An Indian family that barges into a train for instance, complete with bags and toddlers in tow, somewhat late and in a tizzy. The huffing and puffing portly spoilt young man, the self-assured young lady who is his elder sister, their parents, both trying to look young still, not very successfully. If only we would notice such people, without making them feel conscious of course, we would find humour in everyday situations.
At a recent conference, a senior doctor who was a fellow panellist, decided to share the following joke with us speakers, on stage, just before the session began (reproduced here in my own words): A man was named ‘Unbelievable’ for some unearthly reason. He warned his wife not to write his name on his epitaph once he passed away. She had the following words inscribed, once the fateful day had come and gone: Here lies a man who never lied, never cheated and never said a bad word. And visitors to the cemetery who read these words had only one comment to make: “Unbelievable!”
Having laughed heartily at this joke, all of us took our seats and got down to the business of discussing more mundane matters, but I could not help thinking how unbelievable the good doctor himself was and is. He had the verve, the presence of mind and the panache to come up with such a lively bit of humour on stage before people he had never met, and before a serious debate was to ensue.
People like him need to be emulated. There are too few of us these days who can come up with a lighter comment in a situation of urgency, let alone a moment of anxiety.
Spontaneous laughter can also bring an argument to an end and ease serious tensions at times. Helpguide.org, a website which collaborates with the Harvard Medical School, emphasises the fact that being creatively humorous improves relationships and avoids conflicts within the family. It also states (rather helpfully) that no such joke should poke fun at any one of the parties involved. Sensible advice!
PG Wodehouse was the master of ironical humour of course, and he could implant a not-so-subtle dose into even torrid happenings.

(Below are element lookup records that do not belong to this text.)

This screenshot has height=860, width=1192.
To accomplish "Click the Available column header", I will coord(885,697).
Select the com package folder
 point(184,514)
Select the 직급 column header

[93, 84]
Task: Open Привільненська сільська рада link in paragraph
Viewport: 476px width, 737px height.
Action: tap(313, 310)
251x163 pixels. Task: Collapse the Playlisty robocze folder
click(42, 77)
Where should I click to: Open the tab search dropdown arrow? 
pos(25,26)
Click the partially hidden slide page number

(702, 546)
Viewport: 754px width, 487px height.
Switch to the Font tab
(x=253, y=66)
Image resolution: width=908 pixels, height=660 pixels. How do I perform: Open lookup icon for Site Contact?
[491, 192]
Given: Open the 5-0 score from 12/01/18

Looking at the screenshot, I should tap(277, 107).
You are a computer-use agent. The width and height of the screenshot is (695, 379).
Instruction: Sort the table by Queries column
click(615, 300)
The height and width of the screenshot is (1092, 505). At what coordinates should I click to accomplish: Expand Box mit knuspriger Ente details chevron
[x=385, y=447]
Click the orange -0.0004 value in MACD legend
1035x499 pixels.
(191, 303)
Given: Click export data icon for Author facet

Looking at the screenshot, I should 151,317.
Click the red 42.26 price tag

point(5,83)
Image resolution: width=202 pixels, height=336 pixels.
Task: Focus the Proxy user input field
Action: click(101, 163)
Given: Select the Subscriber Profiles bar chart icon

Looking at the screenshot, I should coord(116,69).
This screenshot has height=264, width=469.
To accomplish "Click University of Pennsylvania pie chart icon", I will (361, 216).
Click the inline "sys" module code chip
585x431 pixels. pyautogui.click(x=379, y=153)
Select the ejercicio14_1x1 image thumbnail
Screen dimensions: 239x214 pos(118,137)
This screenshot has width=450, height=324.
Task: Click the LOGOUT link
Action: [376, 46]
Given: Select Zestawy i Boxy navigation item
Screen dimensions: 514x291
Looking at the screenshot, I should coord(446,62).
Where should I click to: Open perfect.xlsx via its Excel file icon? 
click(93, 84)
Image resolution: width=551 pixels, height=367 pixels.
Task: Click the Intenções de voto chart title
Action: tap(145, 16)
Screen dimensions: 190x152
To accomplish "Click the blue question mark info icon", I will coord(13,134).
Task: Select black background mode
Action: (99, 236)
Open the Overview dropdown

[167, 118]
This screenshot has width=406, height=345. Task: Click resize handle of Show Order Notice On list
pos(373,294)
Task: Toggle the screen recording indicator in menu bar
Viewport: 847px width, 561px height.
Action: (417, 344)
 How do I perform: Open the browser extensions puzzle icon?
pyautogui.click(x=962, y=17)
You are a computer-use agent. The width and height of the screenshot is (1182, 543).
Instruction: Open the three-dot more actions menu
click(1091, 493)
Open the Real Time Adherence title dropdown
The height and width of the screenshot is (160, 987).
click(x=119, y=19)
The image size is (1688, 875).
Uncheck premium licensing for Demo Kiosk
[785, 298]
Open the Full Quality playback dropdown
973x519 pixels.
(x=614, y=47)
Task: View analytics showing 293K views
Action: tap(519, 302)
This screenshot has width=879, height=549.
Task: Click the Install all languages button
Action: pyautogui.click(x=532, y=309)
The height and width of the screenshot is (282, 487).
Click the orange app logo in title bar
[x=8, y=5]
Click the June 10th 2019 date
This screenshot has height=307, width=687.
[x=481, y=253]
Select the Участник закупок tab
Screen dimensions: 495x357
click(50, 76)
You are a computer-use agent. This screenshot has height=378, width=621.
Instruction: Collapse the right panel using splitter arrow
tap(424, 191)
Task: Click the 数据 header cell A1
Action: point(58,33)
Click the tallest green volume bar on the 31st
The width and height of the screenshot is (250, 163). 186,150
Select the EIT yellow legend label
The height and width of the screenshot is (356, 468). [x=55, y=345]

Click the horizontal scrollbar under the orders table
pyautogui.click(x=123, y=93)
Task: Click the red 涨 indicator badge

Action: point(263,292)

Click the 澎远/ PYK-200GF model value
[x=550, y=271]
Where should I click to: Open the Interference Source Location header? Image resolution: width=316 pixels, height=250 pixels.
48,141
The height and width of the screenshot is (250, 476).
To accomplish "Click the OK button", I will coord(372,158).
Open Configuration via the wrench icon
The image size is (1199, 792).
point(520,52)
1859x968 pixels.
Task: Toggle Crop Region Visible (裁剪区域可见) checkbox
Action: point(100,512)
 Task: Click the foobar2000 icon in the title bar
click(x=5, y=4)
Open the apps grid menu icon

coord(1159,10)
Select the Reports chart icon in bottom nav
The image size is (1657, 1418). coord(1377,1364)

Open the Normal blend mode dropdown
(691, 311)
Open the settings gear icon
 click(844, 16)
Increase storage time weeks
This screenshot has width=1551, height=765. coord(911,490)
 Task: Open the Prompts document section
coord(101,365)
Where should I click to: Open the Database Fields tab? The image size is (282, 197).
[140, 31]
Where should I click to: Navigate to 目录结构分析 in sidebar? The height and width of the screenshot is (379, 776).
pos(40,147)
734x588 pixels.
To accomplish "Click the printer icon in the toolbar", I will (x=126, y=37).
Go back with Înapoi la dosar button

Samples of his writings, such as the following, if read in the midst of a harrowing day would surely change the mood within minutes: “He had just about enough intelligence to open his mouth when he wanted to eat, but certainly no more.”
And of course there’s no better way to change the mood more irrevocably than a few laughs shared with family and friends. We need ample doses of such ‘medicine’ to combat the ills that a maddening world keeps throwing at us. There is no other way actually to beat the pernicious effects of pace of life that we all live these days. Laughter leads to healthier lives too.
Sometimes we find an incident that crops up in our lives when no-one is around to share it with. One just does not know whom to laugh it over with. But go ahead and laugh anyway even if onlookers may find you to be off your rocker!
For instance, a quote that caught my eye and made me chuckle to myself goes like this: “I’ve just invented a new word: Plagiarism!”
Laugh away, friends, it’s the only way to be.